“I would always deal with you, Cal,” Laynee quakes, sadness draped over her gorgeous face. I can see the pity in her eyes and the helplessness that comes right along with it. I don’t want any of it, I just desire her to understand that, despite everything, I never stopped loving and caring about her.
“I’m fully aware that you’re pissed at me, but maybe it’s because I couldn’t deal with you looking at me how you are right now. A broken man who can’t get out of his own head. Who wakes up in cold sweats and was so weak that I craved to end it all.”
“You’re not broken.”
“I am broken.” I try to give her a reassuring smile; however, I know it falls flat. “You don’t merit someone who wakes up screaming at night. Who couldn’t even walk down the street.”
“Cal, I know I’ve told you this before, but don’t tell me what I can and can’t do when it comes to you. If I couldn’t help you, I definitely would’ve found a way or someone to try. I would’ve done anything for you.”

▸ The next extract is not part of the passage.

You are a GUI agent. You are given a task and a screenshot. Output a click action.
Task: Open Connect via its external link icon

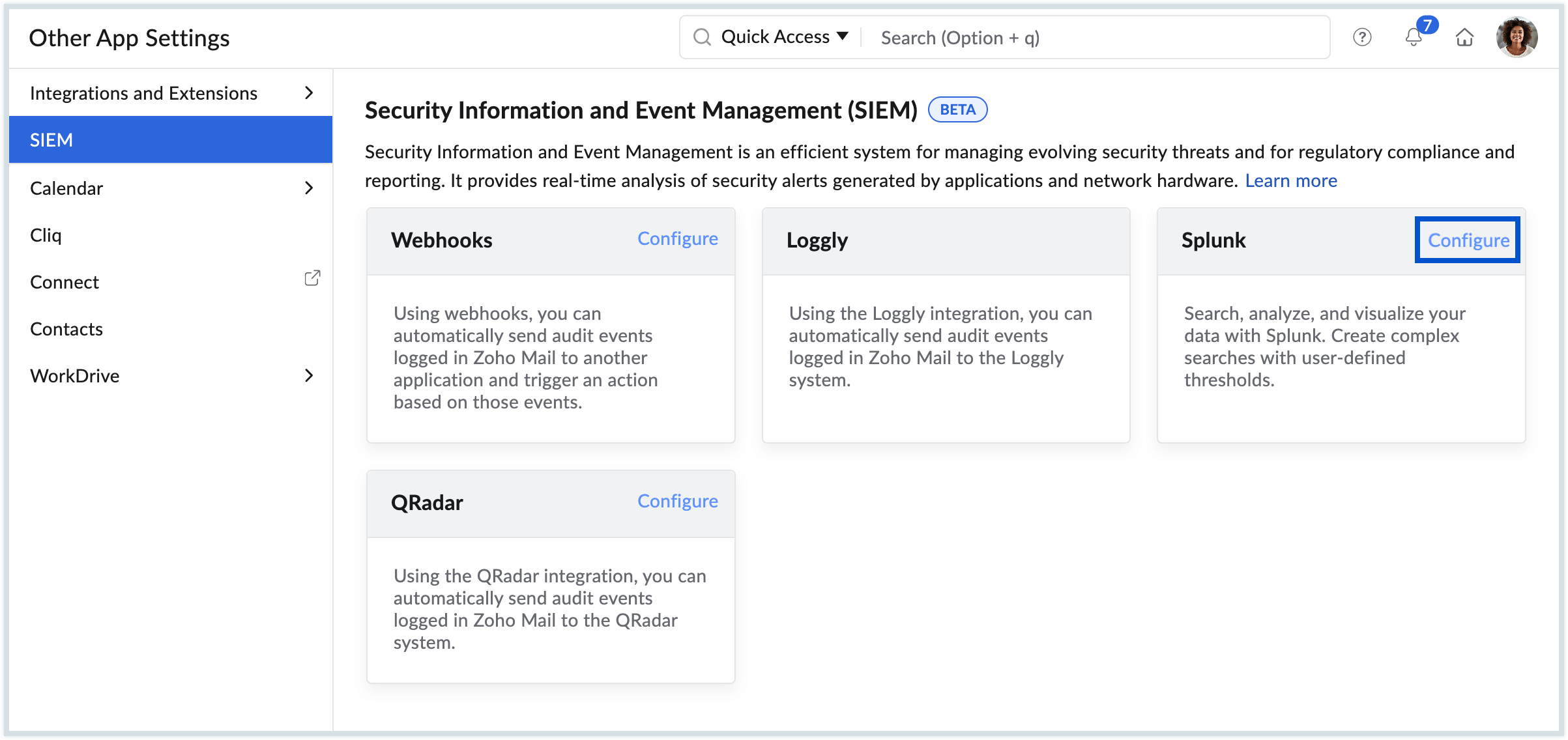312,278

“And drove yourself insane with trying to fix a piece of me that was broken, Laynee? What were you going to do? Stay up at all hours of the night and hold me?”
“Yes,” she blurts out before I can continue. “I would’ve done anything freely and without any conviction. Everything that would’ve happened between us by then would have been void because you mattered. You’ve always mattered, even though I wanted to punch you straight in the balls. The thought of…you…harming yourself.”
“Elliott helped me a lot, baby. Found someone for me to talk to.”
“Then I would’ve just stayed with you. Anything you needed, you’d have it.”
I shake my head. “And stop your whole existence over something my dad did?”
“There you go, making those decisions again, Harper,” she bites out. “Don’t sell yourself short with me. Since we were kids, you were always my number one. I stayed around a whole summer with you and a girlfriend for fuck’s sake because of how much I couldn’t stay away from you.”
“Best summer of my life.” Her brows furrow. “I got to kiss you and have a reason to.”
She gives off a little scoff. “Boy, you might have gotten me thrown down that mountain of a hill you lived on.”
“Nah, Hailee was harmless and if anyone, it would’ve been me. I never would have let you fall.”
“And I never would’ve let you fall. Cal…I missed you so much it hurt. The nightmares…do you still have them?”
“Not as much as I used to. Depression was high all the time. Then you’d text me out of the blue, and I’d just forget everything. You even saved me one night… I was going to… But you came in talking about needing a fish name or some shit.”
“I never did get that clown fish,” she mutters. “Nemo sounded too basic, and I could barely take care of myself. I hated hearing from you, but I loved that you still thought of me. That it was never just me.”
I give her a small smile. “Probably for the best, because your name choices sucked.”
“You suck, Cal Harper.”
“I try, baby. Anything to hear my name off your lips and hear you moaning around me.”
She still stares at me with an unyielding amount of pain in her eyes. “Are those thoughts still around?”
“Not recently.”
“Do you still have…the gun?”
I shake my head. “It’s in Cali.”
“I want it gone.”
“Of course.”
“Like today.”
“How would you like me to do that?”
She glances over her apartment, searching for something as she forms some sort of plan. “I can fly out and do it myself.”
“Laynee”—A weak smile forms on my face for her worry and persistence—“I’ll have someone I trust there remove it by the time tomorrow is over.”